__CONSIGNES__:
a. Traduisez en anglais la phrase suivante de l'extrait : « C’est loin d’être la princesse en robe brillante avec de jolis diadèmes. »
b. D'après l'extrait, quel personnage veut être plus fort que les garçons ?

__EXTRAIT__:
Sélénia, c’est la princesse guerrière. C’est loin d’être la princesse en robe brillante avec de jolis diadèmes. Dans notre travail à Patrice et à moi, on a toujours mis en scène des princesses plutôt guerrières. Et c’est d’autant plus vrai que Sélénia est en plus celle qui veut être plus forte que les garçons. Mais cela, c’est plus un souvenir de ce que j’ai vécu dans mon adolescence, mon côté un peu garçon manqué. De tout manière, je crois que tous les personnages que je travaille ou dont je parle sont en lien direct avec ce que j’ai vécu, avec mon entourage ou mes souvenirs. Ils viennent de ce qui m’amuse, ce qui me fait rire, des amis de mon fils, qui viennent à la maison, que je vois grandir et bouger. Tout cela vient de mon observation. Sélénia, c’est aussi un personnage que Luc a beaucoup aimé, auquel il s’est énormément attaché et à qui il a donné une part de ce qu’il connaît. Je crois savoir qu’il l’a fait ressembler à l’une de ses filles. Cette histoire a beaucoup parlé à notre côté papa-maman. Mon côté maman a beaucoup parlé, mais je crois que cela a réveillé en Luc ce côté-là, en plus de ses propres souvenirs d’enfance. C’est cela qui est génial sur ce projet !

__LISTING__:

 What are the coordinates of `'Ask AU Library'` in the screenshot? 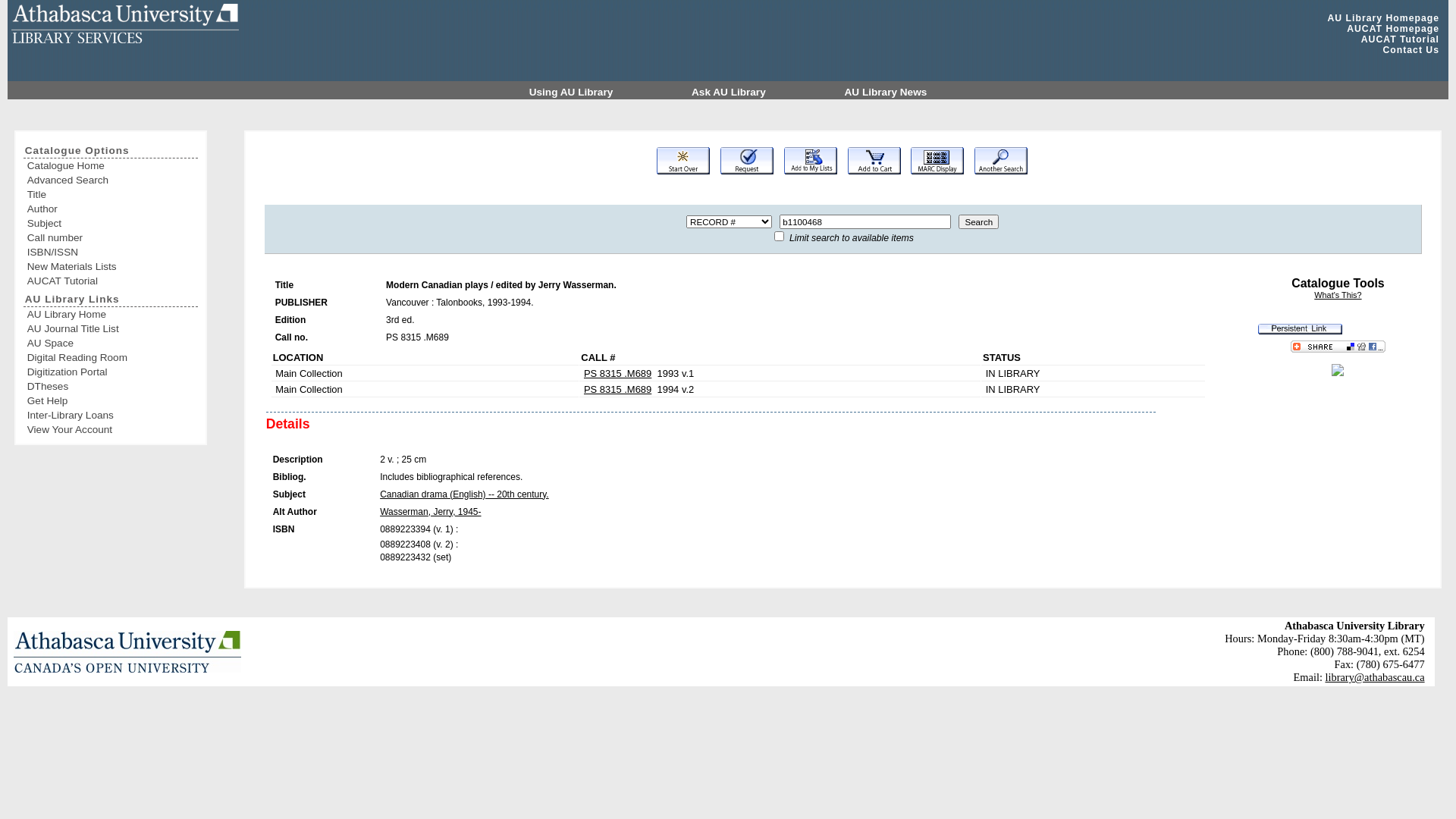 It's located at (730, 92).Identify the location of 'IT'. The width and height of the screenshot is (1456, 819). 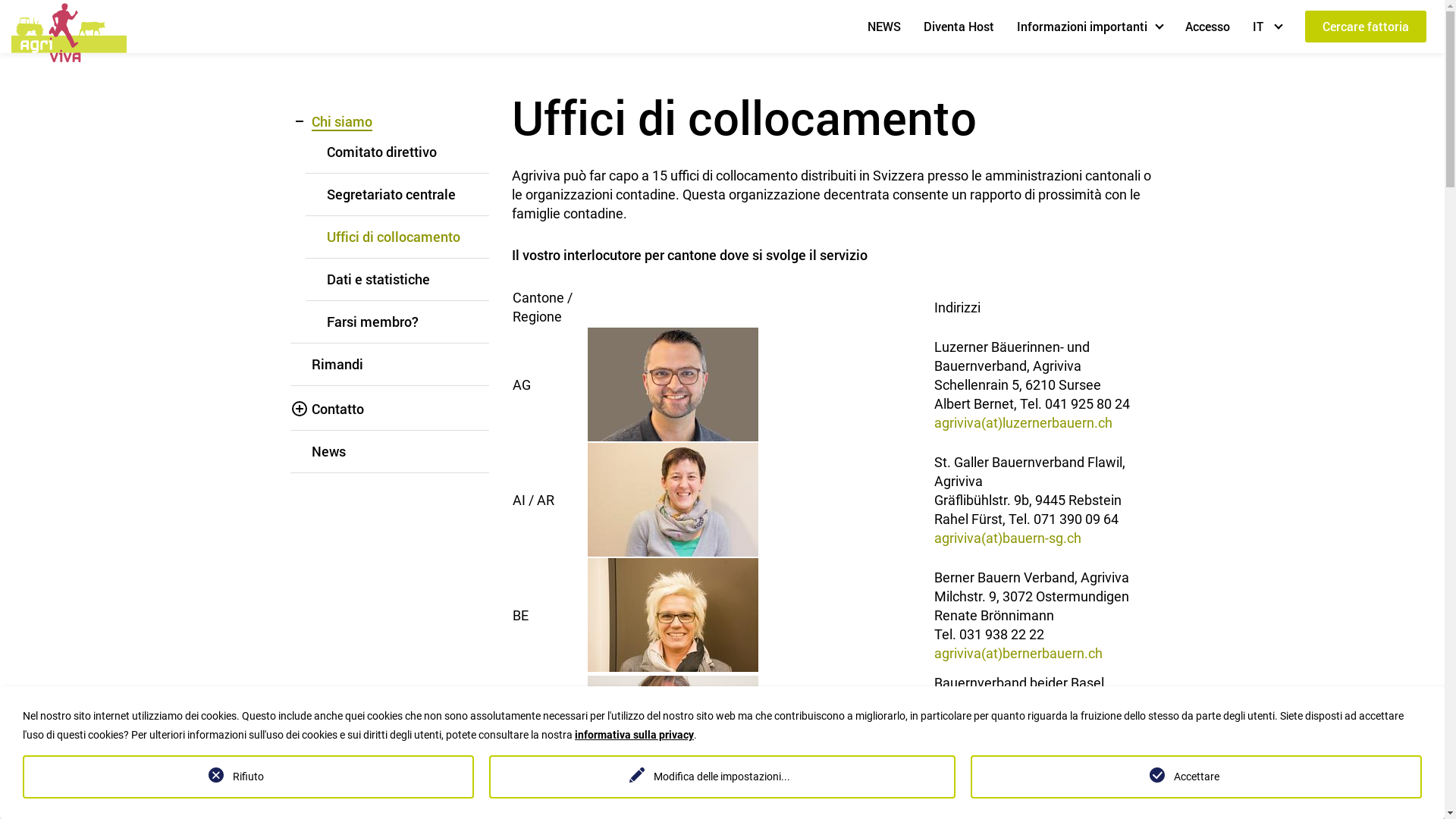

__CORRIGÉ__:
a. She is far from being the princess in a shiny dress with pretty tiaras.

b. Sélénia.